When traveling on Ridge Road (CR 620) between Oak Ridge and Sparta NJ, you may notice a little known by-way, called Edison Road, heading to the top of Sparta Mountain. When you check your map you see that this road does indeed go through Edison before plunging down the mountain to Ogdensburg.
This, however, is not the Edison NJ, which lies far to the south and is the one that most people are familiar with. This is the location of Thomas Edison’s greatest experiment, his “Ogden Baby” as he called it, in which he invested ten years of his life and over two million dollars of his own money.

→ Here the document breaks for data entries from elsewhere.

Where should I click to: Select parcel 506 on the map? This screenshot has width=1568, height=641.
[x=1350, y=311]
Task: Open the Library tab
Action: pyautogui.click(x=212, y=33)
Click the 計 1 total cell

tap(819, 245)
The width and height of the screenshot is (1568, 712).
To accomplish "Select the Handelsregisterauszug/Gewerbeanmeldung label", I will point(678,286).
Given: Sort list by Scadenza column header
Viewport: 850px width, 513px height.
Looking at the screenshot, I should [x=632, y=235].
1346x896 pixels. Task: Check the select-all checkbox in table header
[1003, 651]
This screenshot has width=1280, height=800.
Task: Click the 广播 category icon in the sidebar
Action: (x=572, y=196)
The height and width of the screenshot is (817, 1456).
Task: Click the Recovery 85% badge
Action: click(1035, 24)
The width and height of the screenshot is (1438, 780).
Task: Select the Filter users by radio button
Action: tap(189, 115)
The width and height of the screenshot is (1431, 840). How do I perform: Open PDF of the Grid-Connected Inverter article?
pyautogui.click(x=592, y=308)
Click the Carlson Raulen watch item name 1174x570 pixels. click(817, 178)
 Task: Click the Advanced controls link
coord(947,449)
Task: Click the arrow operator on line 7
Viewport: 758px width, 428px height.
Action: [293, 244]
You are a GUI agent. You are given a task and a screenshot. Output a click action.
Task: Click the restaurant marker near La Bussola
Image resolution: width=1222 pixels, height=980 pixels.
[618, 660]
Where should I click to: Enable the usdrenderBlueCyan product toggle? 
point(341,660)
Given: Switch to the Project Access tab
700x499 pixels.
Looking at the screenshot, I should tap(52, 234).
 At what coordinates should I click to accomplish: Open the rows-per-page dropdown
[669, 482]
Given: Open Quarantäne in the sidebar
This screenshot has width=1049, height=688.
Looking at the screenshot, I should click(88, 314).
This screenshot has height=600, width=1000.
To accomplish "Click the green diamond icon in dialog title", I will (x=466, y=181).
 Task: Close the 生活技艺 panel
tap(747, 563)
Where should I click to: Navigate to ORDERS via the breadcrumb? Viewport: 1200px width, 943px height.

If you turn onto Edison Road and travel to the top you will have the strange experience of passing a development of newly constructed starter castles and then, in the blink of an eye, traveling a hundred years back in time as huge stone ruins line both sides of the road. In the summer time even these massive edifices are easy to miss as almost everything is covered with a blanket of lush green vegetation.
Travel a little farther, just past the abandoned Coplay Mine Pit, and you will come to a small parking lot on your right marked by a Sparta Mountain Wilderness Sign. When parked, take the time to enjoy the monument to Thomas Edison erected in 1999 by the Sparta Township Council, with assistance from NJ State Senator Robert E. Littell and the New Jersey Department of Environmental Protection.
This book is intended to help identify these ruins and show what once was here on top of Sparta Mountain. There are fascinating ruins, great trails, abandoned railroads and ancient mines to explore.